The Body broken, and the Blood poured out becomes the greatest symbolic action of Catholic liturgy. The “Eucharist is the source and summit of Christian life” (CCC 1324). Therefore, in the Eucharist we break ourselves time and again for the sake of humanity with the same intensity of God’s love and self-giving.
The Old Testament records God’s constant invitation to all people to have a personal communion with Him. He does that because we are capable of having relationship and communion with God. According to scripture, it is part of our creation in God’s image and likeness. We have been created by Him and for Him. We can be fully human only in communion with our loving and caring God. When we lose sight of God, we lose our humanity and allow every form of savagery to prevail in us.
The Feast of the Body and Blood of Christ, that we celebrate this weekend, calls us to reflect on the cultural situation of our present world. Our personal communion with God has a tremendous impact on how we shape our world culture. Moses, in the Old Testament, realized the folly of human life without God and made sure that the people of Israel would renew their covenant with God, as often as possible. The covenant with God – the Passover Mystery – becomes an antidote for all liberalism, secularism, romanticism, humanism and many other such ‘isms’ and keeps their focus on true humanity.

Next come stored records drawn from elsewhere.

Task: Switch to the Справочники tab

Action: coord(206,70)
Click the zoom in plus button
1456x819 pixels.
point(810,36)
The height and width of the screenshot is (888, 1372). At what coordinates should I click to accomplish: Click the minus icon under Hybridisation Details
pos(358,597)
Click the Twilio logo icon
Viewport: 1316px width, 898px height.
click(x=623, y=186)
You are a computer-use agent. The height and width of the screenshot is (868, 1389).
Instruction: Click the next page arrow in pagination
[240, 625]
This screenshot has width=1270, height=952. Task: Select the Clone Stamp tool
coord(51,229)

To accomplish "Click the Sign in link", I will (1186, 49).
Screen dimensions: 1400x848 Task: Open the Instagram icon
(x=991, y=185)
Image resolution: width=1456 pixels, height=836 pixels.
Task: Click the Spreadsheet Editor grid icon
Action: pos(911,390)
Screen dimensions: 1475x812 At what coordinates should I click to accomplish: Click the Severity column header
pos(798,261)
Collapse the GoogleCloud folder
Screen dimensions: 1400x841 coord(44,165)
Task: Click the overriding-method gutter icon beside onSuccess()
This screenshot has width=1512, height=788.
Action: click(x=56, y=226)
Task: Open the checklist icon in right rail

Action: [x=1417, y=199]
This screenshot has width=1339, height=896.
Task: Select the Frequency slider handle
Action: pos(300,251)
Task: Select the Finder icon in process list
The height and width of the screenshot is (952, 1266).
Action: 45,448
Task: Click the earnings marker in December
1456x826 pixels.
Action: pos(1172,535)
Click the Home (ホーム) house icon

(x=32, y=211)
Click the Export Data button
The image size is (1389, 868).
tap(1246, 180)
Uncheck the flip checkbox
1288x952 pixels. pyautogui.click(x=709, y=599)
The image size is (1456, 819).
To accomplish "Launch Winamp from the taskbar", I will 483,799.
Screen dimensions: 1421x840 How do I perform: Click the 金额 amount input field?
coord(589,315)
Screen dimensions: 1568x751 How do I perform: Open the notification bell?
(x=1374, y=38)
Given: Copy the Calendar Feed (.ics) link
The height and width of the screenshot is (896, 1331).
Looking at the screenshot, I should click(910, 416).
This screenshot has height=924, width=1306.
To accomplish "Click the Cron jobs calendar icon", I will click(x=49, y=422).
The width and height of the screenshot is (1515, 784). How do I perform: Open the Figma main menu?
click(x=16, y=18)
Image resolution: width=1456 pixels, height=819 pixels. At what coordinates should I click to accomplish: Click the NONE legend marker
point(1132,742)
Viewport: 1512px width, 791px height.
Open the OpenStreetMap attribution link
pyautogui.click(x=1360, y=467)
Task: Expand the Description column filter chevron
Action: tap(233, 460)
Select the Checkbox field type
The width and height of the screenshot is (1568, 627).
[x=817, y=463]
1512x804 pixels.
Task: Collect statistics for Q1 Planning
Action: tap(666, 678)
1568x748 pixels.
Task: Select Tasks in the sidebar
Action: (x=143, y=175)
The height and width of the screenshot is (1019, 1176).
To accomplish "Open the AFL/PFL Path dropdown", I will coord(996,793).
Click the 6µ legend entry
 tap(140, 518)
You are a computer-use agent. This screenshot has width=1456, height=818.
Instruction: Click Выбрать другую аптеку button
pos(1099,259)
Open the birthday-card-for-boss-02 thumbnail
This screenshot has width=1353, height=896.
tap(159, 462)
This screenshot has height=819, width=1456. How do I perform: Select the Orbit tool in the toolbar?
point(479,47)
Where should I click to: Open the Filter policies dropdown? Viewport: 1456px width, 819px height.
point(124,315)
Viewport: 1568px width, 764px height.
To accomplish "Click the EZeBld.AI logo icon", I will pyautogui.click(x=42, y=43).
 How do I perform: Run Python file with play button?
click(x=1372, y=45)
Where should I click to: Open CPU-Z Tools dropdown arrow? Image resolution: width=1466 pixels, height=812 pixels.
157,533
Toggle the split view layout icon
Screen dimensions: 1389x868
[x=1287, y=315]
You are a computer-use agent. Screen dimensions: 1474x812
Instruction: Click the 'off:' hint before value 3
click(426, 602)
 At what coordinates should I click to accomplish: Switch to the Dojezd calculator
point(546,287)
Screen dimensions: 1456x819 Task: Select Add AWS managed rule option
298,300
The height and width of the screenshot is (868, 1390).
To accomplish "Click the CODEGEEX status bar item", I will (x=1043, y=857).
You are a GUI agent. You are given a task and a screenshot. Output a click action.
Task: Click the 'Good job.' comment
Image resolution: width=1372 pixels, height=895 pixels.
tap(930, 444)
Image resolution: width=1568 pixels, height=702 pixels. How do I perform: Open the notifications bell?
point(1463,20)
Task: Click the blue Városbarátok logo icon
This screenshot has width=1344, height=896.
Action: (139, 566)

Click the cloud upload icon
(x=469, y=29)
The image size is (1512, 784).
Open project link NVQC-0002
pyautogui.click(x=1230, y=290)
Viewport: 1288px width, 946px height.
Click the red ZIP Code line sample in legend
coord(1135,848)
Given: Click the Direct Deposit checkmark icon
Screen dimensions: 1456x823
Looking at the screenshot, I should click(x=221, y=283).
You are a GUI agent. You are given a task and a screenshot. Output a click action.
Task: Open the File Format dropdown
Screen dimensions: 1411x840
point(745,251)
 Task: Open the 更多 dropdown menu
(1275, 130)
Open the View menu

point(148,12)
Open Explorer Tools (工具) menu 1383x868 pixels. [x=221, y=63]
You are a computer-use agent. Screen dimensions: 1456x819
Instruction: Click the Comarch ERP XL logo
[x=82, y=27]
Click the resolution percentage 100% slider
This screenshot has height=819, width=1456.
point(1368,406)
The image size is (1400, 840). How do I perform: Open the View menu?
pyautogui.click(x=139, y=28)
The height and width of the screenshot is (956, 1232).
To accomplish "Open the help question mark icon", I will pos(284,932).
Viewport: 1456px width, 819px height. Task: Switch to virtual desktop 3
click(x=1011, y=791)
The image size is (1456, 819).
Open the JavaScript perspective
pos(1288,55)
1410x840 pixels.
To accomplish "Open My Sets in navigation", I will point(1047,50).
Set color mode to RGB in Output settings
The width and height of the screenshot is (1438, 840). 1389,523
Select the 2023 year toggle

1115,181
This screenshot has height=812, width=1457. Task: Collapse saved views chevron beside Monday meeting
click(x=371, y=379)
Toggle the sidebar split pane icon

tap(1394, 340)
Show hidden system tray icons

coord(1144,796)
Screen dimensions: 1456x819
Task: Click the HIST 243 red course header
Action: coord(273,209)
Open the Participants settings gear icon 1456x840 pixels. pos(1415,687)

In the first reading of this weekend, Moses sprinkles the blood of the animal on the assembly gathered at the foot of the mountain. This is a symbolic action. All those who have the blood of the animal are now connected with each other. They are now brothers and sisters and have become one family. They are the people of the covenant and, therefore, people of God.
What Moses did in the exodus was a prophetic foreshadowing of the blood sacrifice of the new covenant ratified by the blood of Jesus Christ. This is the sacrifice of the Cross, a sacrifice of self-giving in pure love of each other. We not only participate and offer this sacrifice, but we also eat the body of Christ and drink the blood of Christ. We complete this sacrifice by assimilating it within us and become what we have sacrificed – the person of Christ.
When we receive the Eucharist, we come into a communion with Our God and reaffirm our acceptance of the new covenant allowing ourselves to be transformed gradually into the image of Christ. The performance of the reception of the Eucharist requires faith in what it stands for. If we allow ourselves ‘to be broken and poured out’ in Christ for the Kingdom of God at the Eucharistic table, we may see the humanity of Christ transform ourselves and our world.